#### Problem statement
Write out exactly, excluding pictures, the lines from the one containing "372x277 pixels. At" through the end of the data, both included.

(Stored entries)
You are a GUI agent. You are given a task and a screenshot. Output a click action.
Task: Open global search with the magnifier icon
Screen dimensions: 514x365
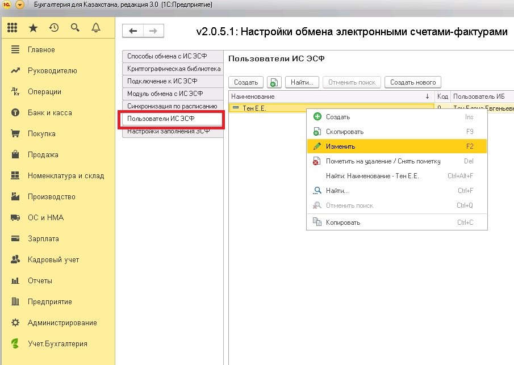point(75,27)
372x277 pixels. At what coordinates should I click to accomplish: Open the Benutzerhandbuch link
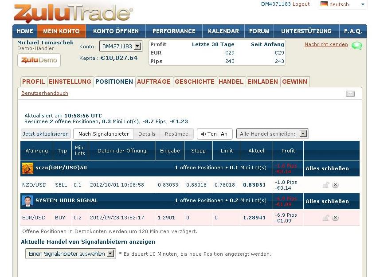(45, 94)
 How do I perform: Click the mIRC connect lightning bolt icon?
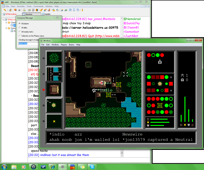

#### Reply
372x277 pixels. At what coordinates should I click to accomplish: Open the Benutzerhandbuch link
(45, 94)
 How do I perform: Click the mIRC connect lightning bolt icon?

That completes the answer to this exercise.